> Description of the task: Reproduce the items from the line that has "Screen dimensions: 1366x700" through the line that has "Action: [250, 273]", swapping "filter dropdown" for "filter menu" and changing nothing else. Omit the pictures from your output.
--- Begin Given records ---
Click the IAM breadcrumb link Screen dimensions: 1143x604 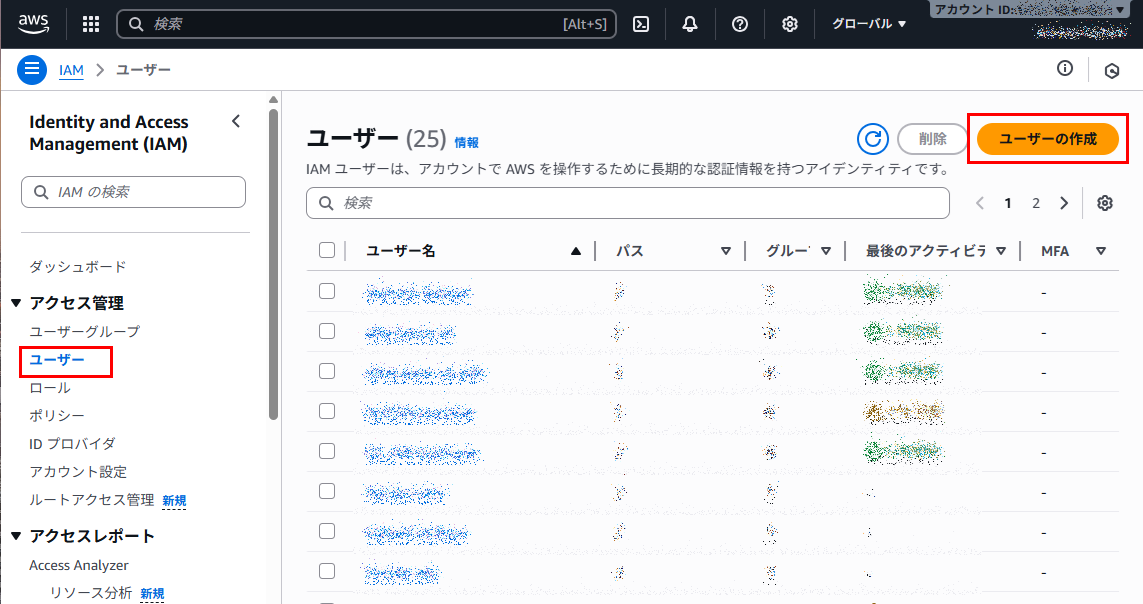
--- End Given records ---
--- Begin Given records ---
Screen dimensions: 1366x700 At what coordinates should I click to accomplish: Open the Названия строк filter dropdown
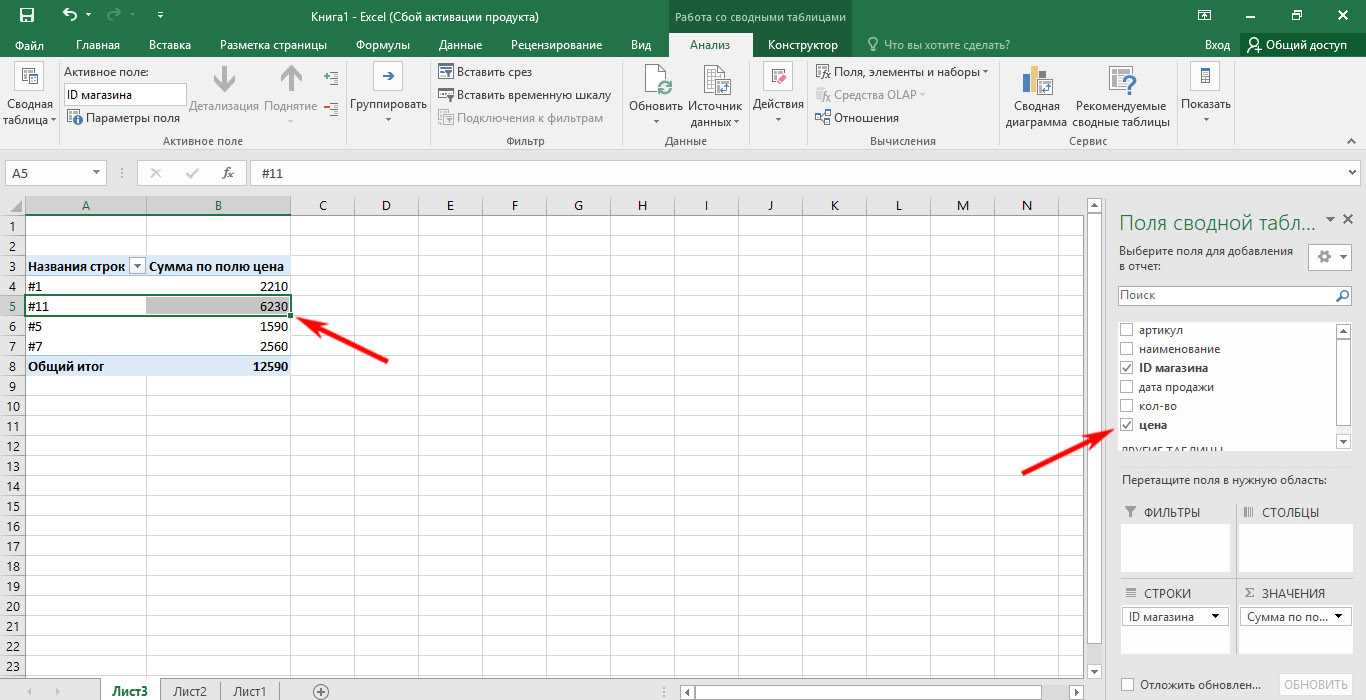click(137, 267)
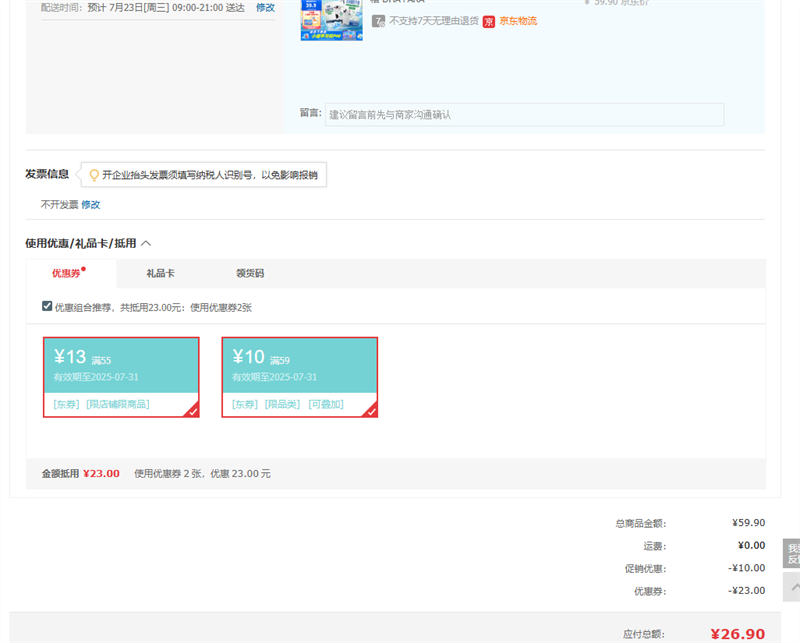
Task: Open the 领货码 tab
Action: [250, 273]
--- End Given records ---
--- Begin Given records ---
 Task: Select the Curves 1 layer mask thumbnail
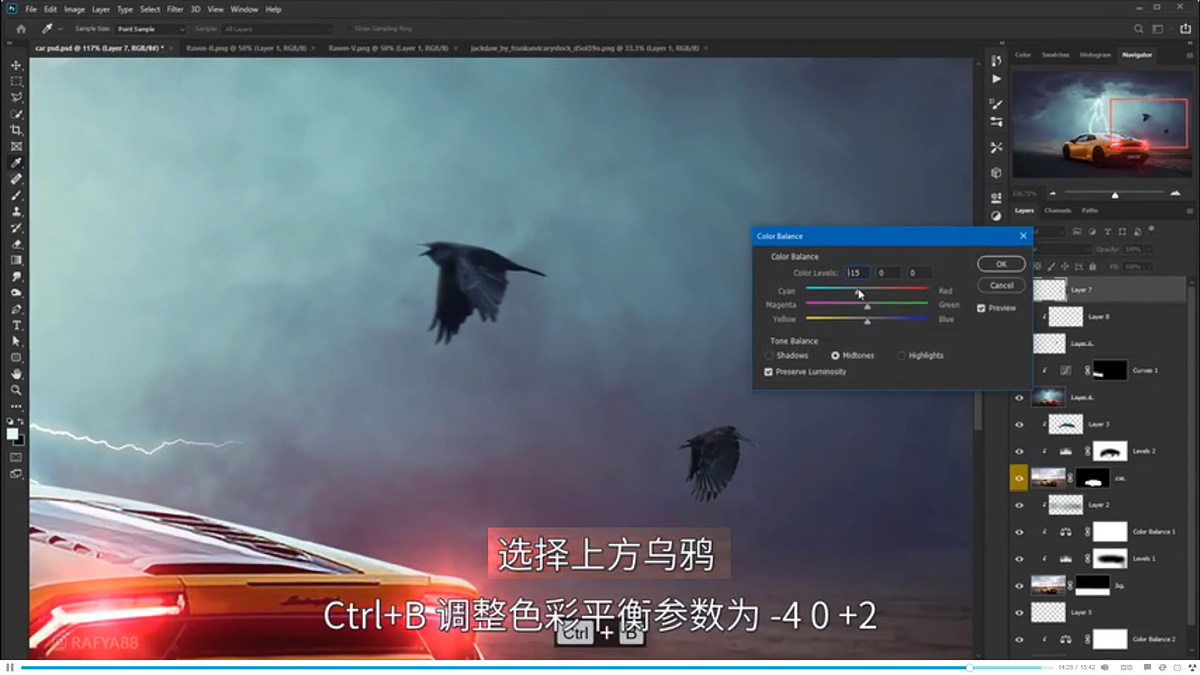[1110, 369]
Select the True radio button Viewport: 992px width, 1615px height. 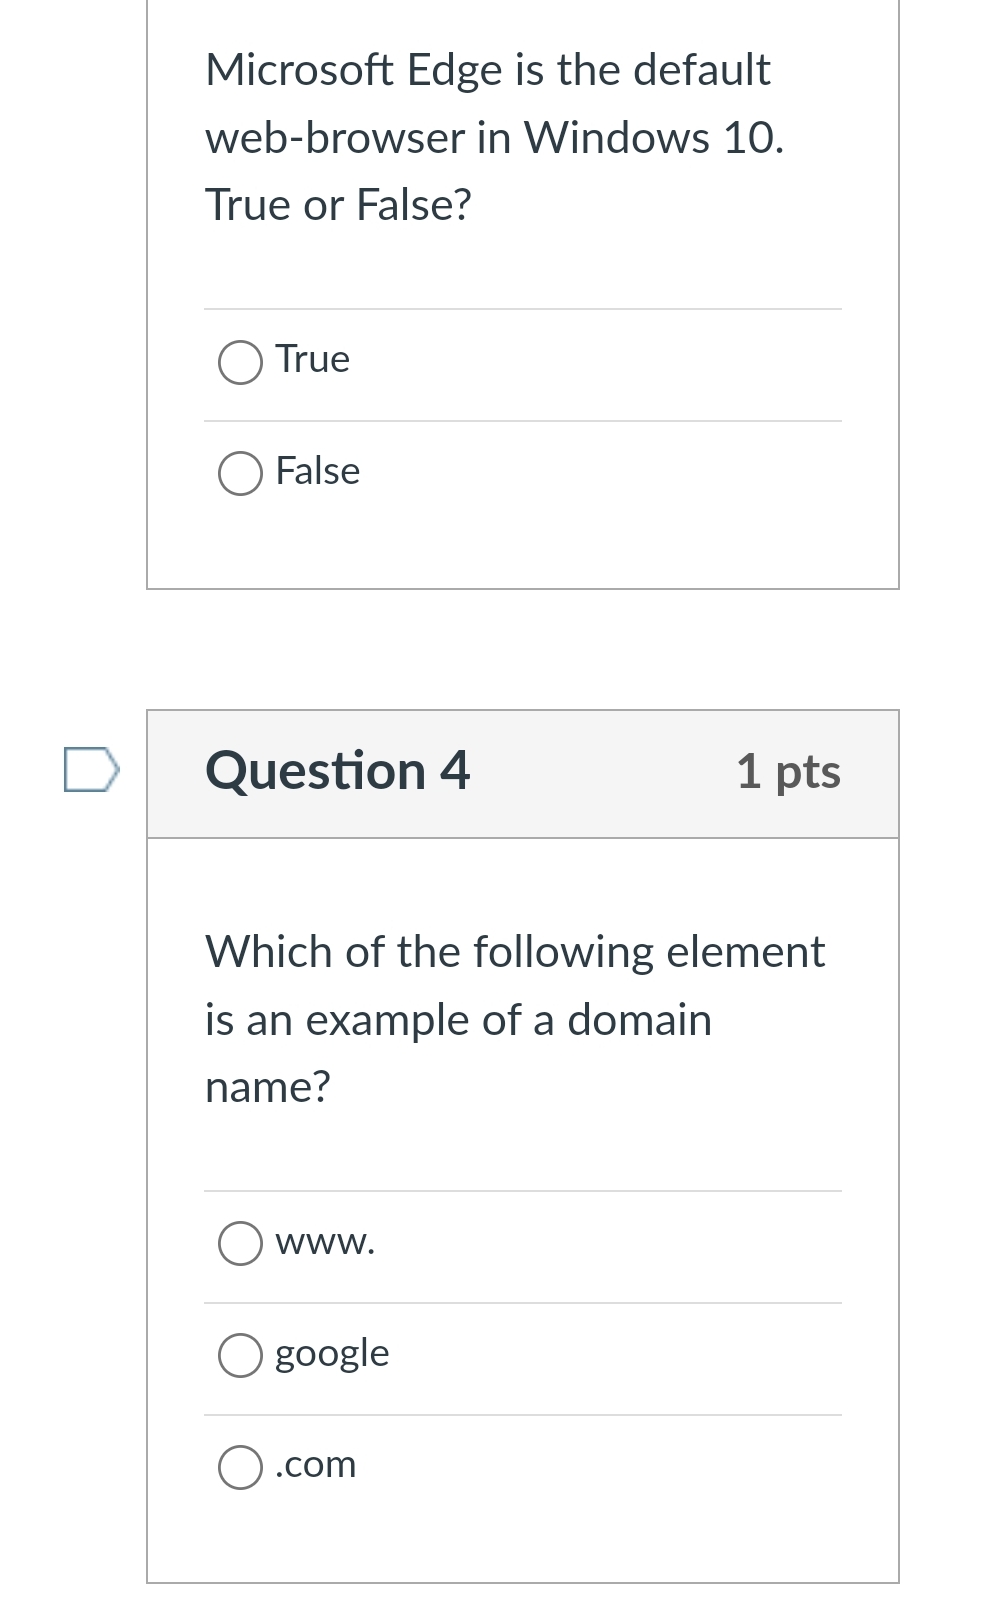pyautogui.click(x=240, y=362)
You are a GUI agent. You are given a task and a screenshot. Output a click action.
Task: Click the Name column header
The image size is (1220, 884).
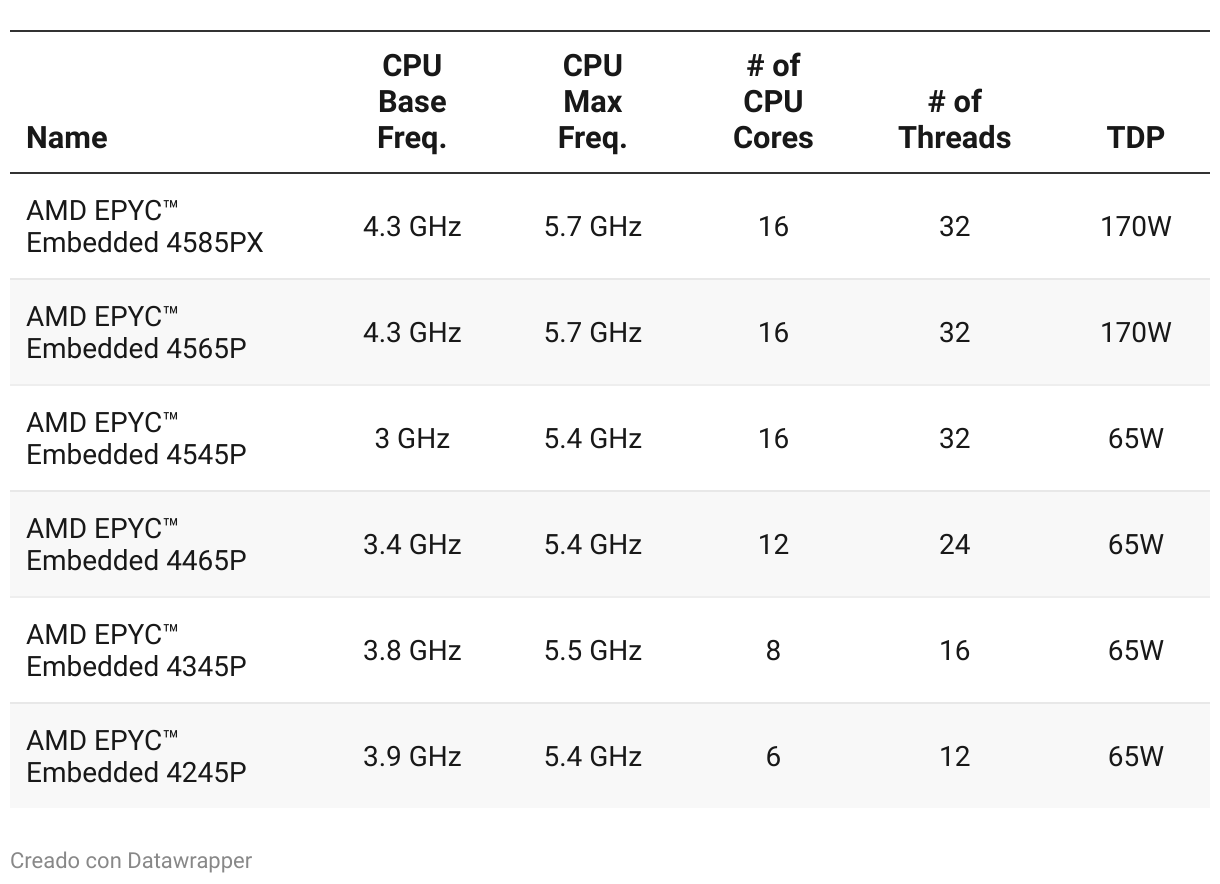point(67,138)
--- End Given records ---
> Solution to this exercise:
Screen dimensions: 1366x700 At what coordinates should I click to accomplish: Open the Названия строк filter menu
click(137, 267)
Task: Open the 领货码 tab
Action: [250, 273]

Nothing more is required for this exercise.